Indeed, it’s a beautiful thing to be ranked No. 1 as the best place to do business. But there is a big piece missing from the story.

Virginia may rank as the top (or runner-up) state in various rankings, but we must ask ourselves, what are we ranking? For the most part, the “best state” surveys compare the relative attractiveness of states for corporate investment, whether manufacturing, back office or corporate headquarters. Corporate investment is an important source of economic dynamism, but it is only one source. Internally generated growth through start-ups and organic growth of existing industry is just as important, if not more.

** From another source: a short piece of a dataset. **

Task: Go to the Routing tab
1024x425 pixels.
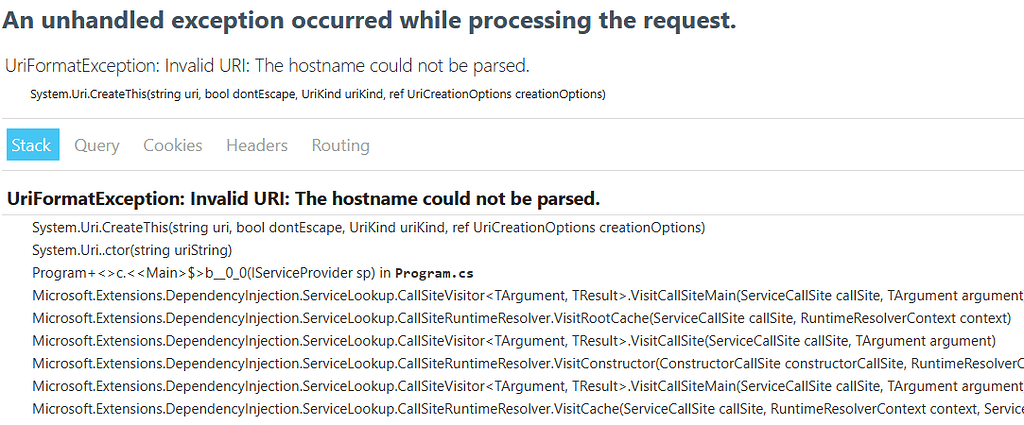Action: click(340, 145)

Which brings me to the Information Graphic of the day. Throughout the past decade of scoring top honors in the Best Place to Do Business sweepstakes, how well have Virginia’s major metropolitan regions actually fared in key indicators such as job creation and, even more importantly, income growth? While we’re asking, how have we fared in comparison not only to other U.S. regions but to metropolises around the world?

This map from the Brookings Institution compares the growth performance of the largest U.S. metropolitan areas with 200 of the world’s largest metropolitan economies. (For background and details, see the Global MetroMonitor.) This particular view compares metro performance for 2010-2011. But the results aren’t much better for 2007-2010 or 1993-2007.

In a global context, Virginia’s three largest metro areas (Washington, Hampton Roads and Richmond) are the very opposite of hot stuff. And the 2000s were a decade of unprecedented growth in government spending. What happens when the federal gravy train runs off the rails?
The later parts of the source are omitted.